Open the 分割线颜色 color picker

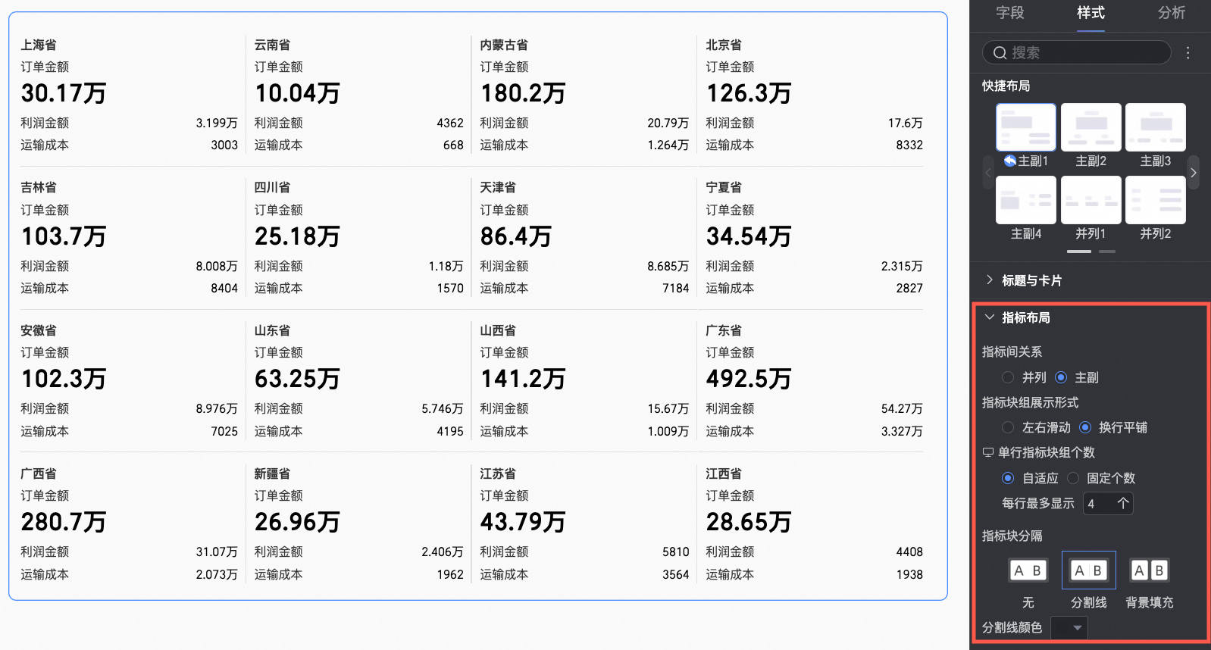point(1069,627)
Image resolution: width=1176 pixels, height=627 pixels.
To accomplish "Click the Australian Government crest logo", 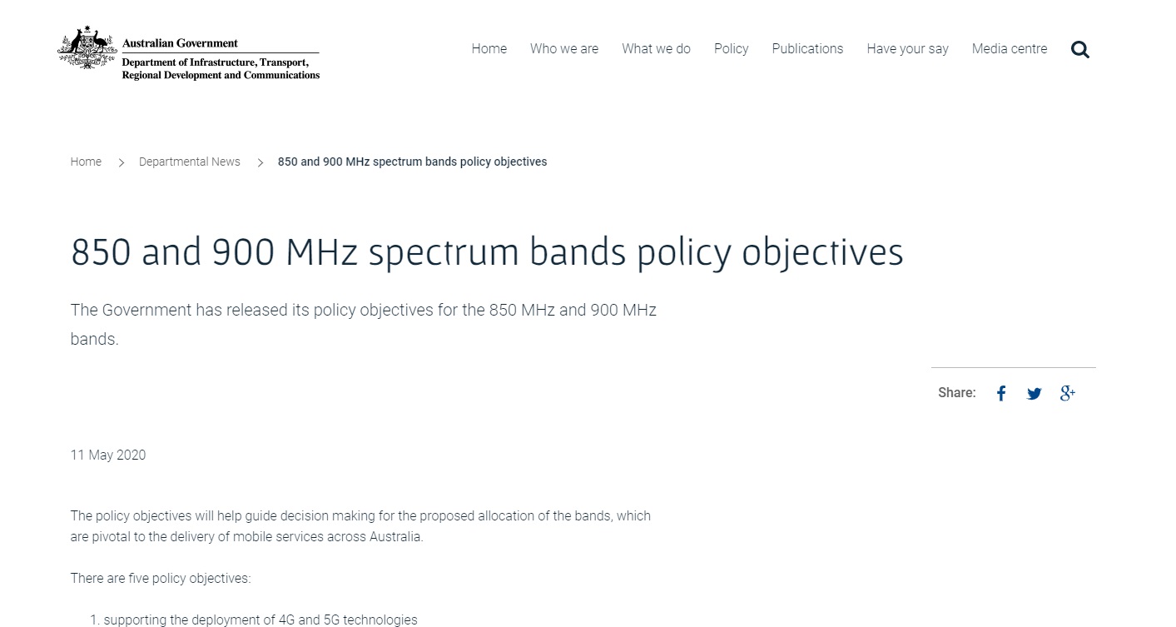I will tap(87, 48).
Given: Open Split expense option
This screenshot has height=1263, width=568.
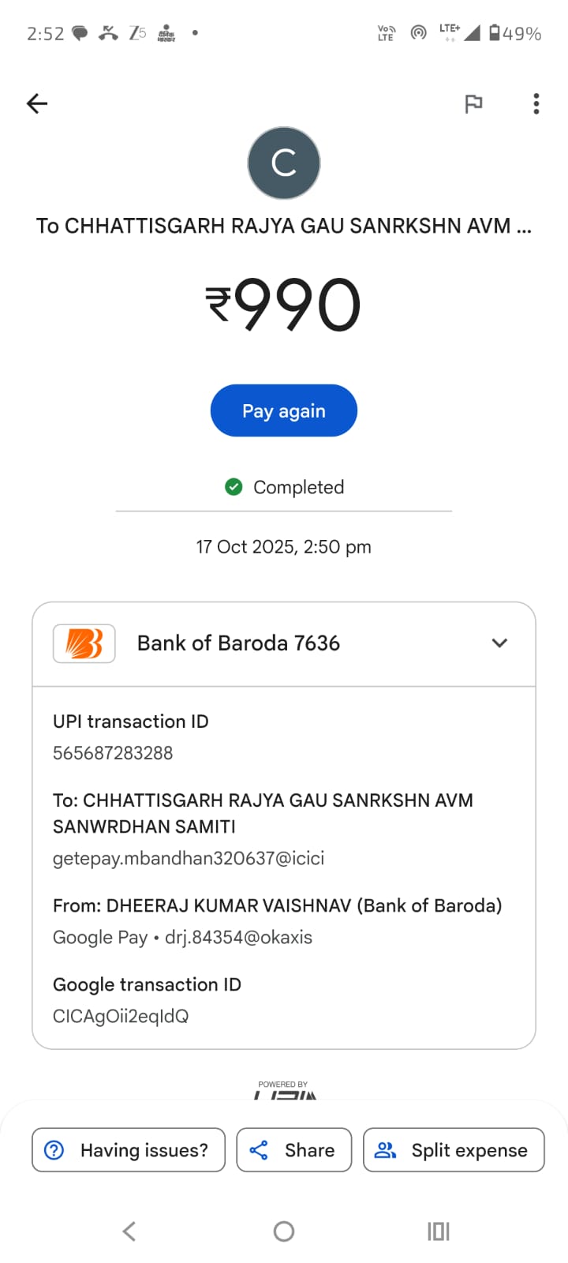Looking at the screenshot, I should [454, 1150].
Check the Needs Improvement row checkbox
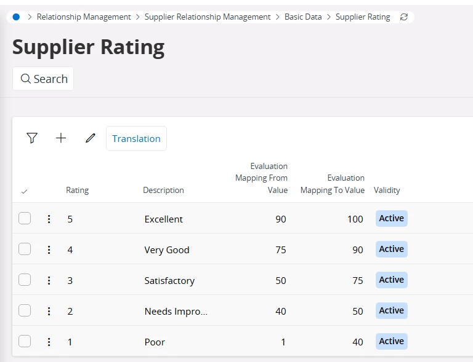This screenshot has width=473, height=362. coord(25,310)
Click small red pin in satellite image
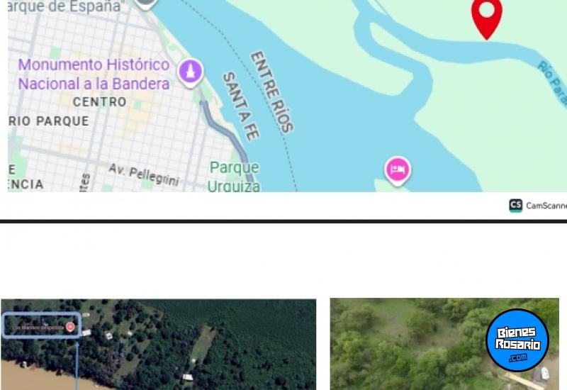 pyautogui.click(x=70, y=327)
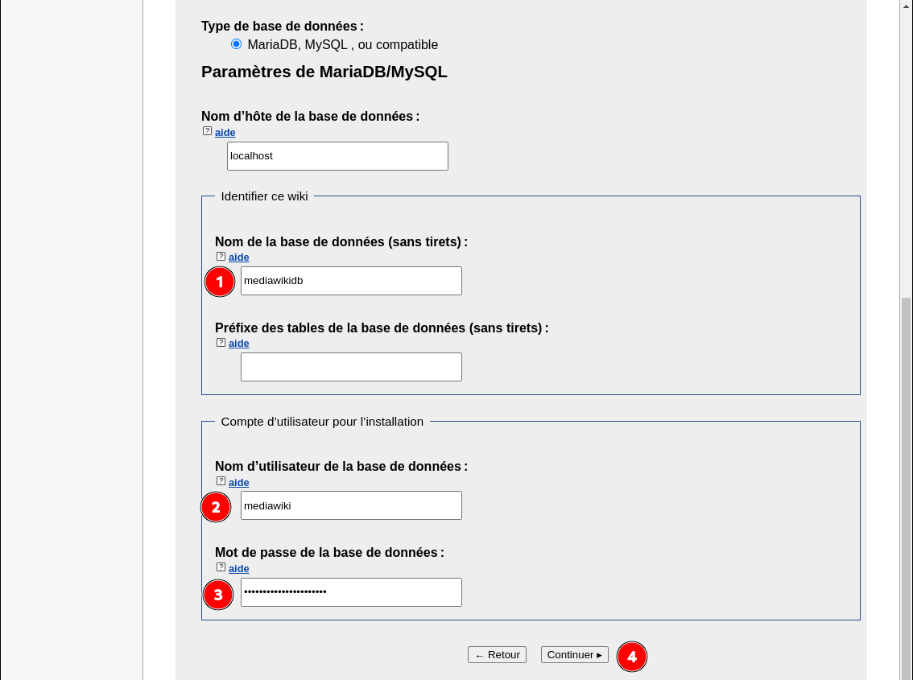
Task: Open the aide link under database host name
Action: (225, 132)
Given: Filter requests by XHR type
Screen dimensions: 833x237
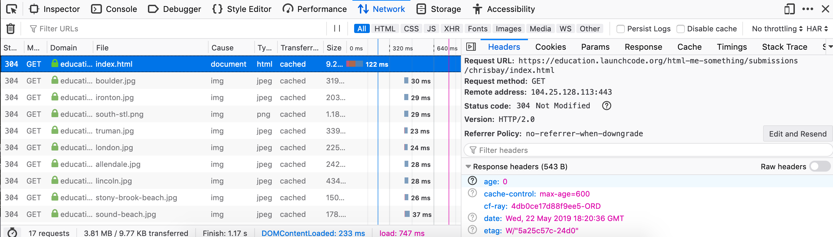Looking at the screenshot, I should (452, 29).
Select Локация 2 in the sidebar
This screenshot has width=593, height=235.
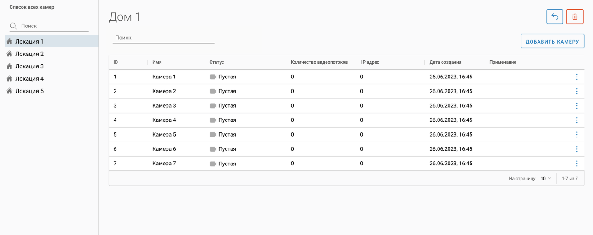(29, 54)
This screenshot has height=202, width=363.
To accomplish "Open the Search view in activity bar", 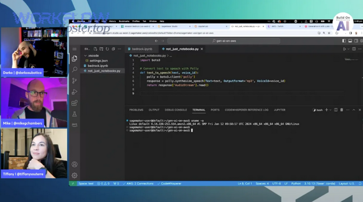I will point(75,69).
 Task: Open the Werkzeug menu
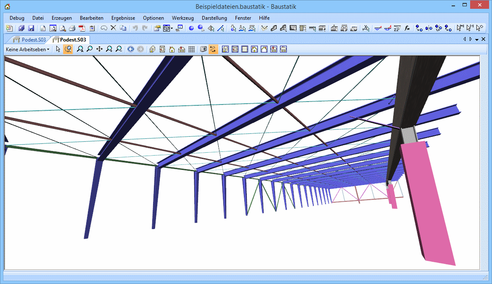183,18
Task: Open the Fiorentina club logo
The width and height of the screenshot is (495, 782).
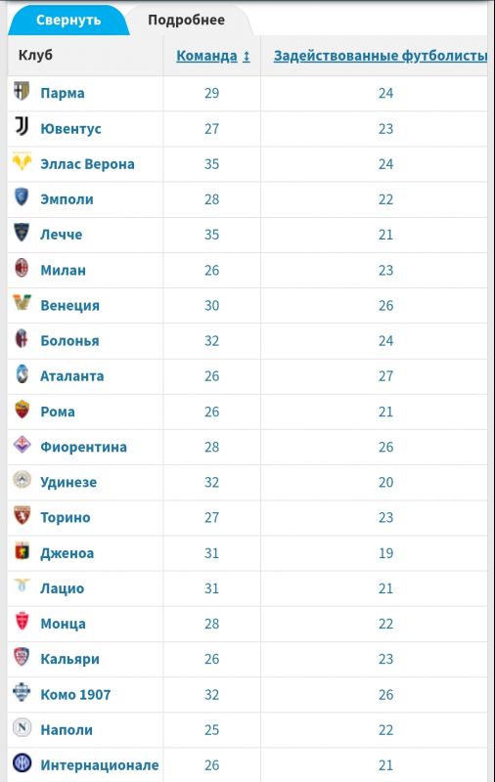Action: [x=22, y=445]
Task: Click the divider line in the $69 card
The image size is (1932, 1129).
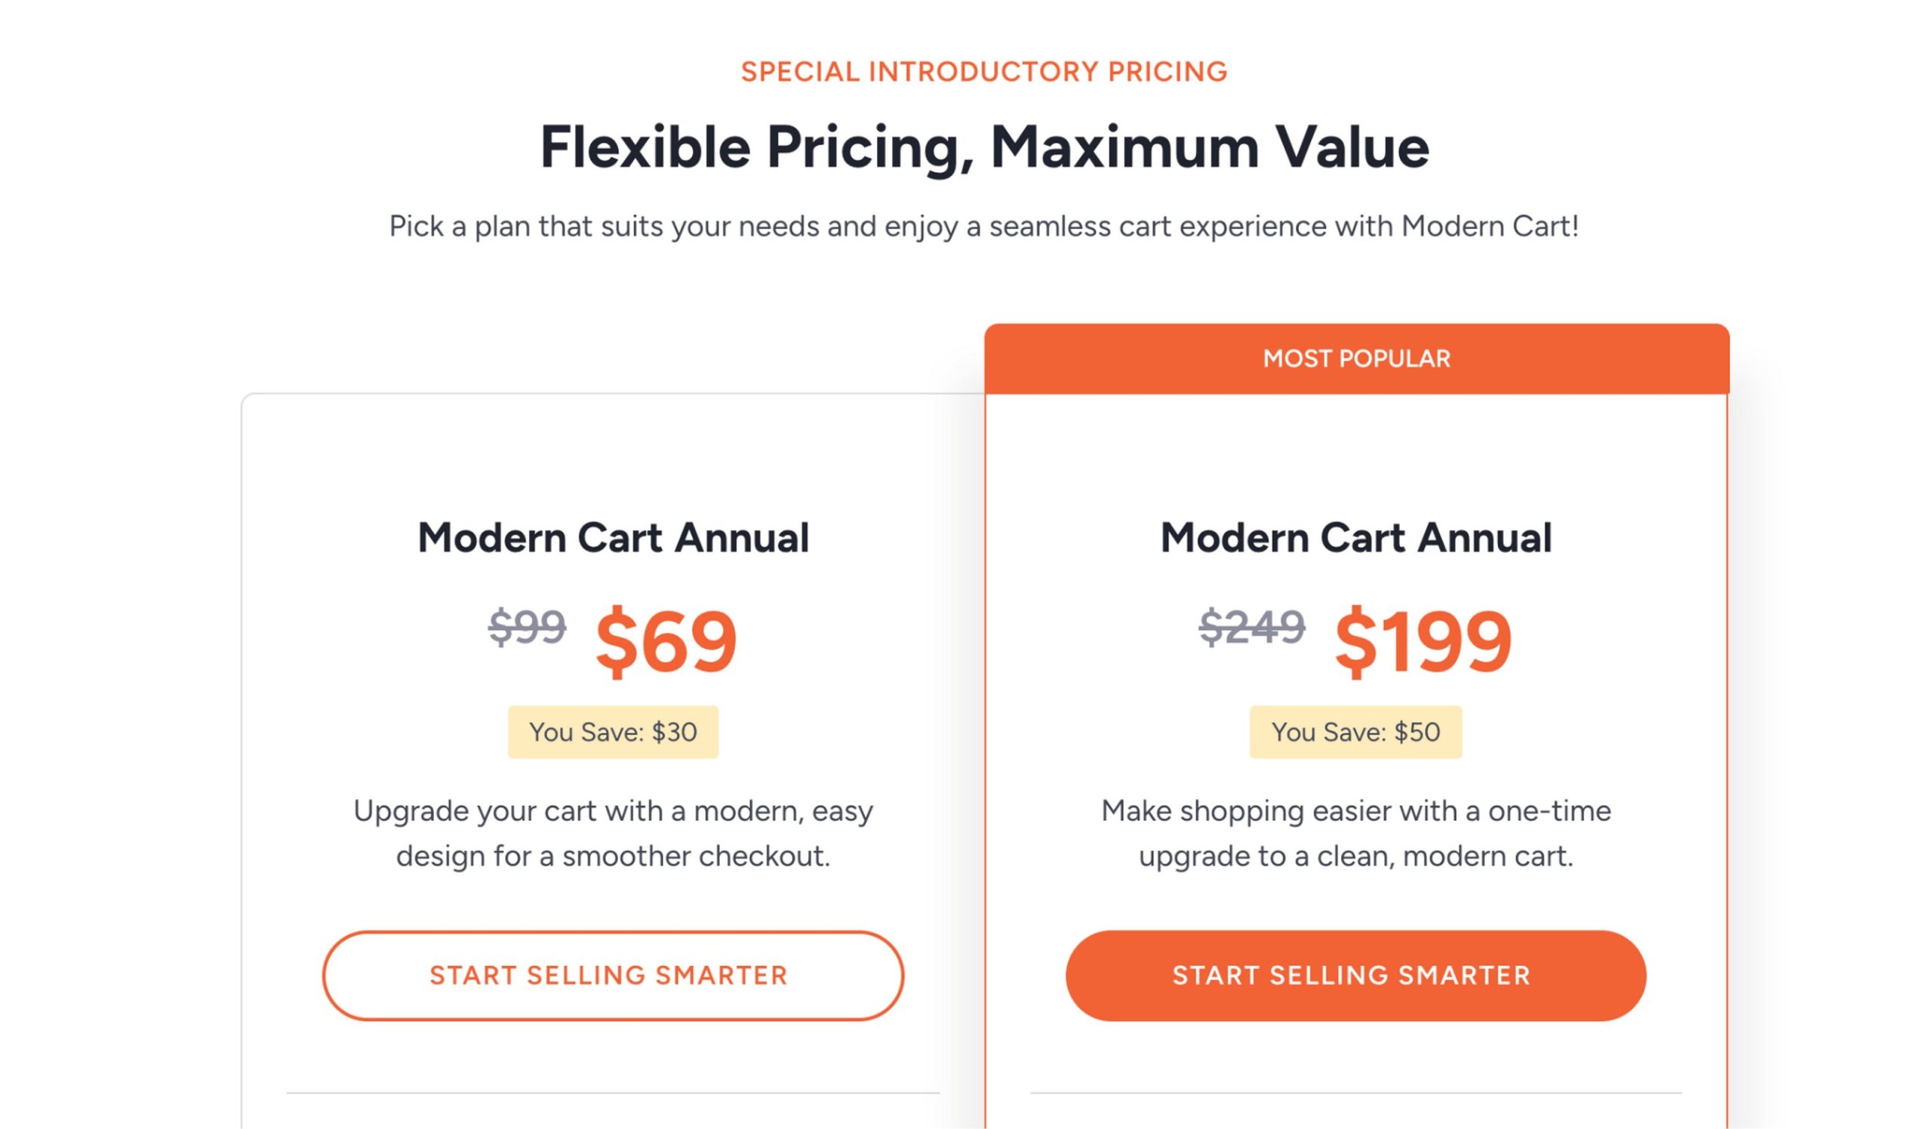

## INSTRUCTIONS FOR THE TASK
Single out each line of the records above with the string "Given" in it, and copy it.

## THE COMPLETED TASK
Given: Open Split expense option
Given: Filter requests by XHR type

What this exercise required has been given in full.